When Art turns his back, I quietly slip a hundred-dollar bill into the tip jar. His business seems to be doing perfectly fine, but I’d never take advantage of someone’s kindness.

Within minutes, a tattooed guy behind the counter shouts my name, signaling our order’s ready. I grab the brown paper bag by its folded edges, and we head to the park next door, claiming a bench beneath an old oak tree.

Lunch hour’s long over by now, but I don’t care. Today, of all days, I need to slow down. To remember that life isn’t supposed to be one endless race where the days bleed into each other.

I hand her one of the sandwiches, still warm and wrapped in white paper. She looks up at me, studying my face.

I know that look. She’s still trying to piece together what Art said, why I’m acting strange, and taking her on a spontaneous, longer-than-normal lunch date.

Inhaling, I plunge in. “This was my brother Carson’s favorite place.”

It feels strange on my tongue, like the word’s been tucked away for too long. I can’t remember the last time I even said his name out loud.

“I’ve never told you this before, but he passed away when he was four. Tomorrow is the anniversary of his passing.”

The words come out flatter than I expect. Like I’ve said them a thousand times in my head but never out loud.

“I’m so sorry, Theo,” she whispers. Her voice sounds heavy, like she’s trying to hold back tears. She leans her shoulder into mine. “What happened?”

She doesn’t ask to pry. She asks like she wants to understand.

“He drowned.”

I don’t look at her. I can’t.

“It happened fast. One second, he was right next to me, playing in shallow water. The next, he was gone. Had slipped off a sandbar and went straight under. I had turned my back to check on the other kids. It was so quiet. And I tried to get to him in time, but I just … I didn’t make it in time. It was too late.”

I take a breath. It doesn’t help.

“My parents, they said they weren’t upset with me. That it could have happened when any of us were watching him. But then, my dad ended up suddenly having an aneurysm six months later, and I can’t help but think it’s because of the accident. Because of what I did.”

She places her sandwich aside and practically crawls into my lap, wrapping her arms around my neck. “It was not your fault. Do you hear me? It was an accident. All of it was an accident.”

I shrug in her grip.

That’s what my mother said too. But there was always this look, like maybe, deep down, she believed it could’ve been prevented. And I couldn’t agree more.

How do you go on living a normal life after two people you loved more than anything die?
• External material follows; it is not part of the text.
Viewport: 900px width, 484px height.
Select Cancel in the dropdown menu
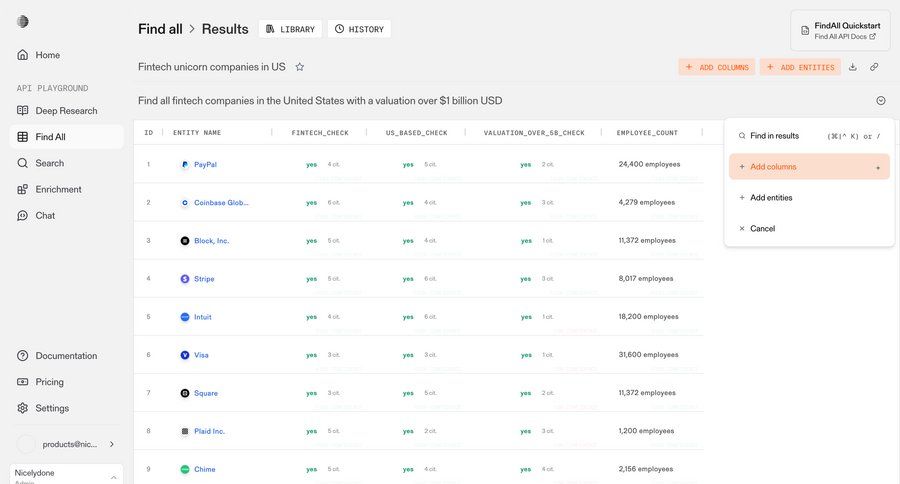point(762,229)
And it was entirely your fault?

She tightens her arms around my neck, like she’s trying to hold my pieces together.

“You were a kid. You didn’t cause any of it.” Her voice is quiet, but there’s no hesitation in it. “You loved him. You tried to protect him. That’s what matters.”

She pulls back enough to look at me. Whatever she sees, she knows I don’t believe her. She knows I still think it’s entirely my fault.
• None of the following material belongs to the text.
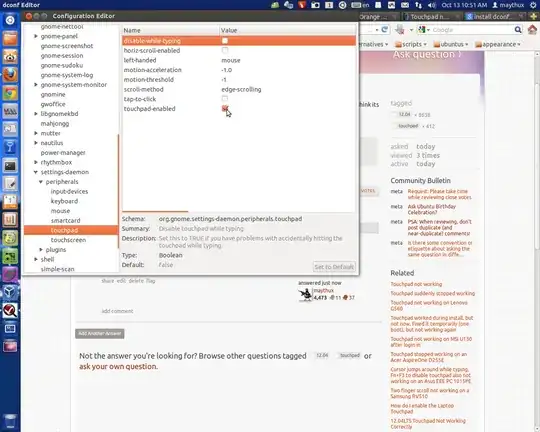Viewport: 540px width, 432px height.
Task: Toggle the disable-while-typing checkbox
Action: pyautogui.click(x=225, y=41)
Her eyes search mine for a long moment, like she’s willing me to let it go, even if it’s only a little. “If it takes hearing it a hundred more times,” she says, voice stronger now, “I’ll say it every damn one of them: it wasn’t your fault, Theo. It wasn’t your fault.”

I stare at her, trying to absorb the words, but guilt is stubborn. It digs its heels in.
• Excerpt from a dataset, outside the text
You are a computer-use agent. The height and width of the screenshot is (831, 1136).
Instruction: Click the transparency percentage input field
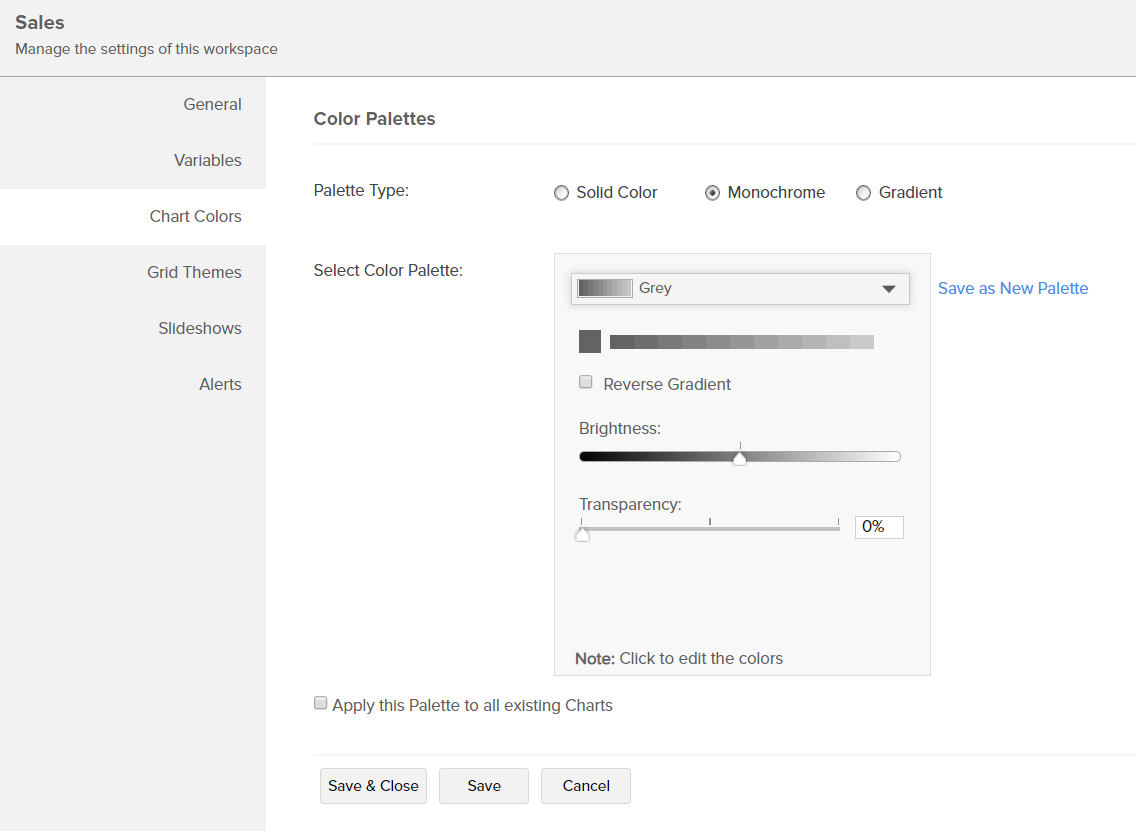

“You say that,” I murmur, “but I still see him. Every year, on this day. Four years old. Face messy from s’mores.

Sandy blonde hair hanging in his eyes. And I see my dad too.

The way he never really came back from it.

” I drag a hand down my face. “How do you go on living like none of it is your fault?”

She doesn’t answer right away. Instead, she presses her forehead to mine, her hands warm against my jaw.

“It still hurts because it mattered. That doesn’t make it your fault. And I know I can’t fix it, but I can sit with you in it. I’m here, okay?”

I don’t say anything. I just hold her. Let her warmth settle against me, let the quiet stretch without needing to fill it.

For once, I don’t try to outrun the feeling or shove it back down.

I let her stay. Let myself stay.

And somehow, in the middle of all that hurt, there’s a stillness I didn’t know I’d been needing.

It doesn’t change anything. But for the first time in a long time, it doesn’t feel like I have to fix it to keep going.